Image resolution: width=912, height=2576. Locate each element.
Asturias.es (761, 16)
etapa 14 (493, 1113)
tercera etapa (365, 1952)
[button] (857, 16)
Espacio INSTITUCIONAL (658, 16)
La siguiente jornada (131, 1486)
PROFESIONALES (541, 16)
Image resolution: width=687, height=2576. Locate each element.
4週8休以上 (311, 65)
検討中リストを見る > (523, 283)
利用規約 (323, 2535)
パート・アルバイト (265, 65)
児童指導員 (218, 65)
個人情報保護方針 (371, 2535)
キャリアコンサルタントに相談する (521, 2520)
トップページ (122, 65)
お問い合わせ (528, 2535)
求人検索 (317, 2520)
-- -- --
» **Exercise objective**: Copy the listing above verbatim, every line included.

» **Task answer**:
Image resolution: width=912, height=2576. Locate each element.
Asturias.es (761, 16)
etapa 14 (493, 1113)
tercera etapa (365, 1952)
[button] (857, 16)
Espacio INSTITUCIONAL (658, 16)
La siguiente jornada (131, 1486)
PROFESIONALES (541, 16)
Image resolution: width=687, height=2576. Locate each element.
4週8休以上 (311, 65)
検討中リストを見る > (523, 283)
利用規約 (323, 2535)
パート・アルバイト (265, 65)
児童指導員 (218, 65)
個人情報保護方針 (371, 2535)
キャリアコンサルタントに相談する (521, 2520)
トップページ (122, 65)
お問い合わせ (528, 2535)
求人検索 (317, 2520)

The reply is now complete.